Interviewing – the two-way street

I cannot even count how many interviews I have been on since my college years, when I was interviewing for different internship opportunities in San Francisco, Boston, and New York. I’ve had so many good and really terrible experiences, but I would say that one of the worst ones I’ve ever had happened this week.

There’s really nothing worse than interviewing at a company that does not have the foresight to realize that in a job interview, “interviewing” is happening on two sides: the company is evaluating the prospective employee to see if s/he will be a fit for the role and company, and the prospective employee is also at the same time evaluating the company and every single person s/he is meeting with to see if this role, team, company, and culture being presented is going to be a match.
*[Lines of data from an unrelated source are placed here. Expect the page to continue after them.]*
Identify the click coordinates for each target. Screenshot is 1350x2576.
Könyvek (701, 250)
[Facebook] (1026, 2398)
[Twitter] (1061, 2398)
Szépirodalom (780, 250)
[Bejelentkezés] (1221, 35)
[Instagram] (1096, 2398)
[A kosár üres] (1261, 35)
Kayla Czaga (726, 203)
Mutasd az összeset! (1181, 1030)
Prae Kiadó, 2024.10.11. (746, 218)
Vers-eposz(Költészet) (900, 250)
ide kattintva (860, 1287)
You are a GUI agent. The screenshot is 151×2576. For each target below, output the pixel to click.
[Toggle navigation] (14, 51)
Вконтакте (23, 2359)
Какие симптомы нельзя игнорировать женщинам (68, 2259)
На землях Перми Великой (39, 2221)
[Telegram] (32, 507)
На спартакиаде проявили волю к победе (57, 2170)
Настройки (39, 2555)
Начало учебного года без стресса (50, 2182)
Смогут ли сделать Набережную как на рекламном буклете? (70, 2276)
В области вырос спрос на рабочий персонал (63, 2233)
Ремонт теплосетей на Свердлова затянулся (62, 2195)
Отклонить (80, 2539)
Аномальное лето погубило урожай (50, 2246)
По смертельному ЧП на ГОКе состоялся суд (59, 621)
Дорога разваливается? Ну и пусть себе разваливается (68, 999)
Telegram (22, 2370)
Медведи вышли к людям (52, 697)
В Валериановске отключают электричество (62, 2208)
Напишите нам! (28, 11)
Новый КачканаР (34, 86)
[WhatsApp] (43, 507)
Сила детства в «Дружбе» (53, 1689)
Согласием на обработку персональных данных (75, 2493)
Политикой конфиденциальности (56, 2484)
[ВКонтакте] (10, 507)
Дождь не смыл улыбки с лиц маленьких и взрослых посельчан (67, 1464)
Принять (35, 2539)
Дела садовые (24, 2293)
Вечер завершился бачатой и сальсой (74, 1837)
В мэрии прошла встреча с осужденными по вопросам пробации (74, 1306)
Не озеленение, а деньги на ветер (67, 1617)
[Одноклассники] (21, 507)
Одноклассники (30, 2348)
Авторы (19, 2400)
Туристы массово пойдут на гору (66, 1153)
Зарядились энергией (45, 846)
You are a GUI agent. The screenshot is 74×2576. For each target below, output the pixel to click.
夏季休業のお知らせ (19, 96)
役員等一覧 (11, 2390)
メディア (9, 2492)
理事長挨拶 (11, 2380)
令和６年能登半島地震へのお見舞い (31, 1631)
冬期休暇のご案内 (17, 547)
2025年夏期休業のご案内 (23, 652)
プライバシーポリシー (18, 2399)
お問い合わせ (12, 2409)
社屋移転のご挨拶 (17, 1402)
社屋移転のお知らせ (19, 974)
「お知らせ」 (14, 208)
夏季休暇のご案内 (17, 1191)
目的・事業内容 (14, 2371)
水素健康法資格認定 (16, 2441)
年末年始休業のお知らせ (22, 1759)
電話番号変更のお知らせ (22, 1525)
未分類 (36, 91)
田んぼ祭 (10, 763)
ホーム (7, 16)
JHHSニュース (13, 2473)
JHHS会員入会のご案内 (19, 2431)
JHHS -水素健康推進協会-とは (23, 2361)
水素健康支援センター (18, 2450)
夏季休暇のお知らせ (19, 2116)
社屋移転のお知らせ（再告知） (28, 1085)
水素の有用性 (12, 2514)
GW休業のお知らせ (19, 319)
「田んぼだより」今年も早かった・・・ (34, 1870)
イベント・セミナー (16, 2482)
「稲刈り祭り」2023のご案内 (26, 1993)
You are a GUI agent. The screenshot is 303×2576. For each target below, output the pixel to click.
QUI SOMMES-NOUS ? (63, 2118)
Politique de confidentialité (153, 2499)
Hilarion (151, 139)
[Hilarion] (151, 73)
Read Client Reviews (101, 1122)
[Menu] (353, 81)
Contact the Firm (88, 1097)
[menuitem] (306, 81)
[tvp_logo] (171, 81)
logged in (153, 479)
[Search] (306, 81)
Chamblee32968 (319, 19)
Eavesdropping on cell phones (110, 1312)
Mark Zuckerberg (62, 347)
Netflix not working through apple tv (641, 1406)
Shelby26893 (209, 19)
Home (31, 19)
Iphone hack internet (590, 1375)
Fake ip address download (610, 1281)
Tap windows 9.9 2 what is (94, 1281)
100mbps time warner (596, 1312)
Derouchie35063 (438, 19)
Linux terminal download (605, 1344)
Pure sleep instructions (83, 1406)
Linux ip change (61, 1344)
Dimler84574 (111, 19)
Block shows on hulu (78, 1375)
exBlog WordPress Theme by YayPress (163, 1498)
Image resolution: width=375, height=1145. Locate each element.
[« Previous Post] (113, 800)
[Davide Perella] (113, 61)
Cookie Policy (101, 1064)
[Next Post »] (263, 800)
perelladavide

It is disheartening when companies do not realize that prospectives are evaluating them, and instead choose to see their companies as the “catch” and don’t work to “sell” who they are to the prospectives. This happened on Monday, when I had a phone interview with two hiring managers. One hiring manager said little to nothing, showing he did not care to ask questions or really elaborate on anything, and the second hiring manager was basically reading questions off his “interview question list” as he called it and had no real social skills conveyed over the phone. He was awkward, monotone, and did not seem to sell through why it would be great to work at their company. It was all about their technology stack and nothing else. I’d sum this interaction up in three words: dry, humorless, and completely uninspiring.

These are the types of tech companies that shoo away talent. No one wants to work with a bunch of lifeless, monotone robots.